Task list:
Determine the best way to reduce the amount of power and water consumed by LLM and AI systems.
Establish a more efficient algorithm to consume power more efficiently and therefore consume less water.
Reducing redundant computations in the algorithm to reduce power usage.
Adjust the amount of computation based on the complexity of the data inputted.
Establish an effective way to reduce the power output from the hardware.
Using more efficient GPUs, CPUs, and integrated circuits to consume power more efficiently.
Use various attributes of the final solution state to guide earlier decisions made along the solution path:
An accurate and efficient way of tracking water consumption from respective LLM that can be used to identify specific aspects of LLM systems that utilize excess water
Implement a compatible alternative cooling system that will either include, more efficient systems that require less water to cool the LLM, or more efficient CPUs and GPUs that won’t produce as much heat requiring less cooling
Ensure that the new cooling solution will have a reasonable ROI and can last given future regulation changes and advancements in LLM computing capabilities
Goals:
Average data center water consumption is between 1 million and 5 million gallons of water a day. We wish to get that highest consumption to at least 3.5 million gallons a day.
We wish for our design to not be water-based cooling, but due to practicality we shall move to a minimal water-based design rather than completely shutting out water.
Emphasis on water consumption rather than performance, keeping this priority in mind, we still wish to have a maximum of -5% performance degradation in relation to current water-based cooling systems.
Built for large data centers, specifically ones housing LLM’s due to their increased demand and scaling as technology advances.
Paths that would need to be eliminated to reach desired goals:
Increasing water usage for LLM data centers would have to be eliminated as we want to reduce the amount of water consumed by these data centers.

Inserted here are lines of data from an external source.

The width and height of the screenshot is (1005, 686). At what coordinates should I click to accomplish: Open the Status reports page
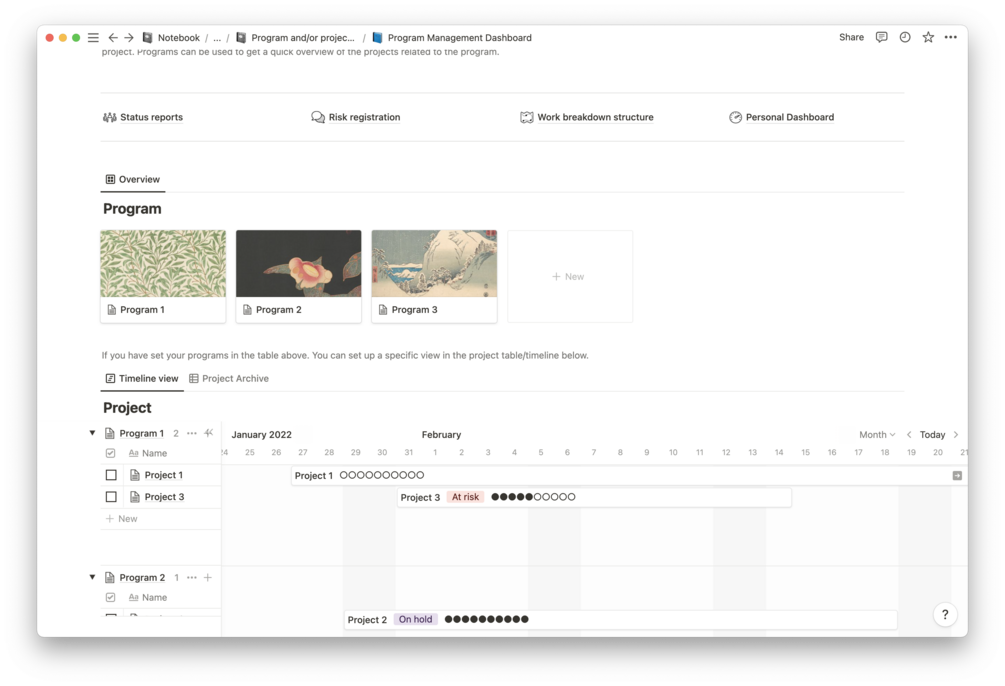click(x=150, y=117)
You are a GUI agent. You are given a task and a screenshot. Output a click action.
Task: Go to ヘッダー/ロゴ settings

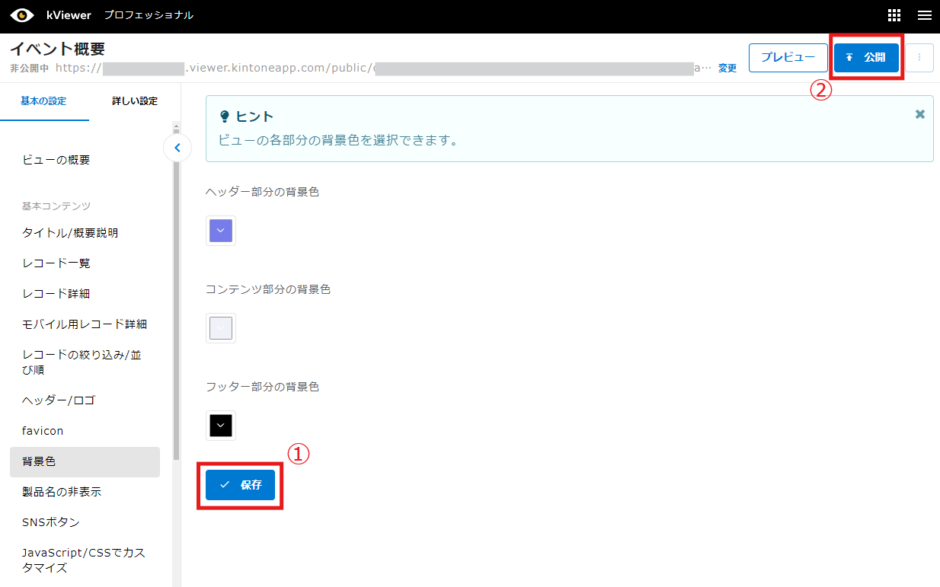59,400
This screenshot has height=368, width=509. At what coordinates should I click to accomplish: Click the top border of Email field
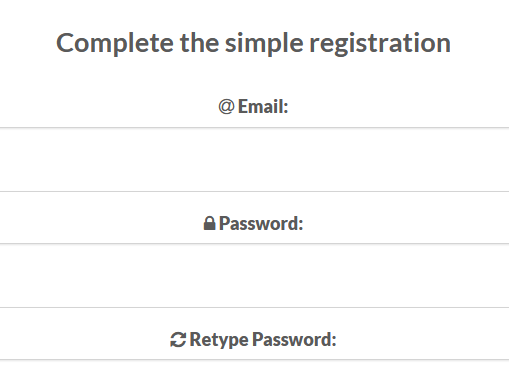254,127
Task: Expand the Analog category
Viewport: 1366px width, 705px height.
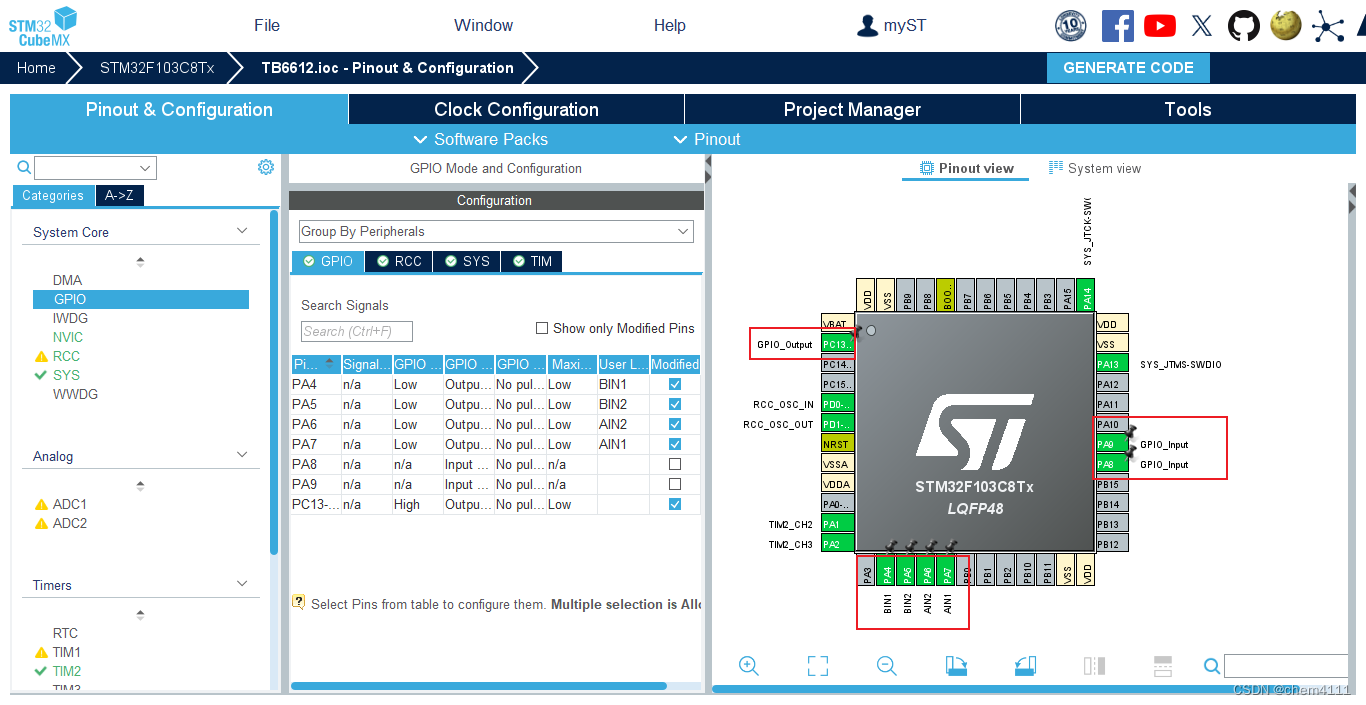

ROI must be the same or better than current industry standards so reducing our ROI of the LLM centers is non-negotiable because if our system is not performant then the reduction in emissions would not be helpful too
Cost limitations would have to be eliminated since in most cases the best technology tends to be much more efficient than older technologies, especially in the space of LLM. So eliminating cost barriers would be ideal to reach a decrease in water consumption
Maintaining relative efficiency ranging from 0%-5% reduction in performance is ideal therefore there is a major need to eliminate any sort of performance reduction greater than 5% as it would not be ideal in our system since we want our system to perform well when used.